Trooping Along

Today I’m going to give you a glimpse into what lexicographers do. (They’re the professionals who add, delete, and edit dictionary definitions.)

One recent Saturday morning before the Russian invasion of Ukraine, I heard a startling remark during an MSNBC conversation between host Ali Velshi and journalist Erin Laughlin. Laughlin was saying that “So far, not a single Russian troop has been seen.”

I heard English change, right there on my TV. For some years now the word troop has been acquiring a new meaning and usage. I’m sure that lexicographers were very interested in that MSNBC broadcast!

Here’s what I mean. When I was growing up, troop always referred to a group of soldiers or Girl Scouts or Boy Scouts. I belonged to Girl Scout Troop 4 in Bethpage, New York. Sometimes several troops would get together for an activity. Five troops might include 50 or 60 Girl Scouts.

Nowadays, though, troops means “soldiers.” For example, here’s an excerpt from the December 15 New York Times. The subject is the American military withdrawal from Iraq:

Although Thursday’s ceremony represented the official end of the war, the military still has two bases in Iraq and roughly 4,000 troops, including several hundred who attended the ceremony. At the height of the war in 2007, there were 505 bases and more than 170,000 troops.

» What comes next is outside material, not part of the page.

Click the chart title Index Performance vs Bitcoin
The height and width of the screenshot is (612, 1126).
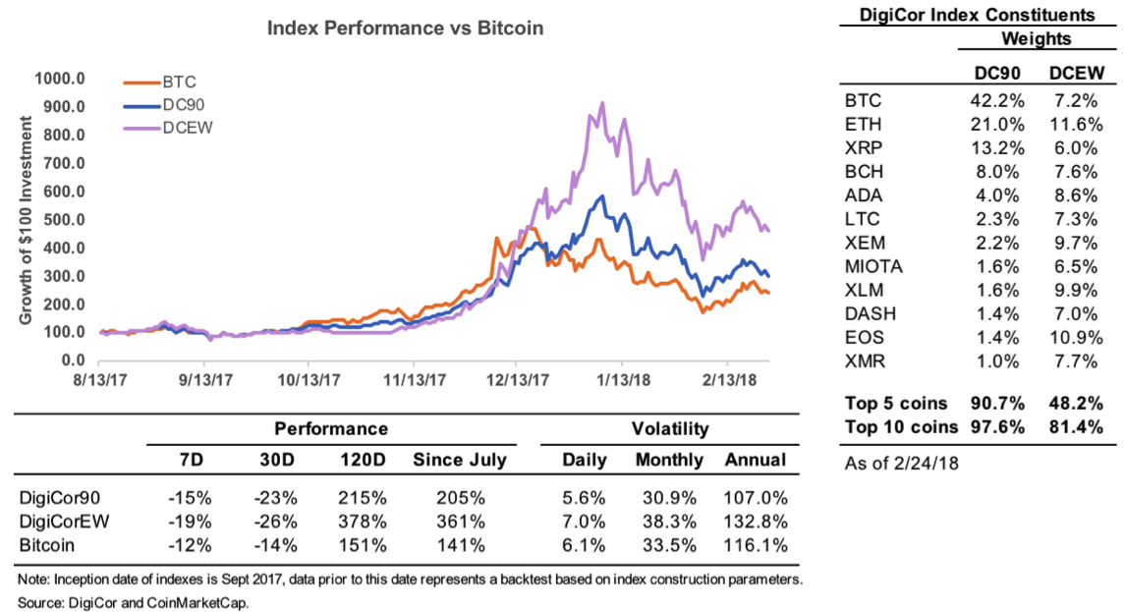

That 170,000 troops means 170,000 soldiers.

What’s so exciting (or disturbing, depending on your point of view) is that Erin Laughlin used troop as a singular word to mean “one soldier”: “not a single Russian troop has been seen.” That’s new! I haven’t heard anyone else use “one troop” that way. (Back in 1955, we would have thought she meant “not a single Russian military unit has been seen.”)

I can guarantee that Erin Laughlin’s remark was recorded and noted in a vocabulary log. If many more people start using troop that way, eventually we’ll get a new dictionary entry.

And that, folks, is how dictionaries are updated.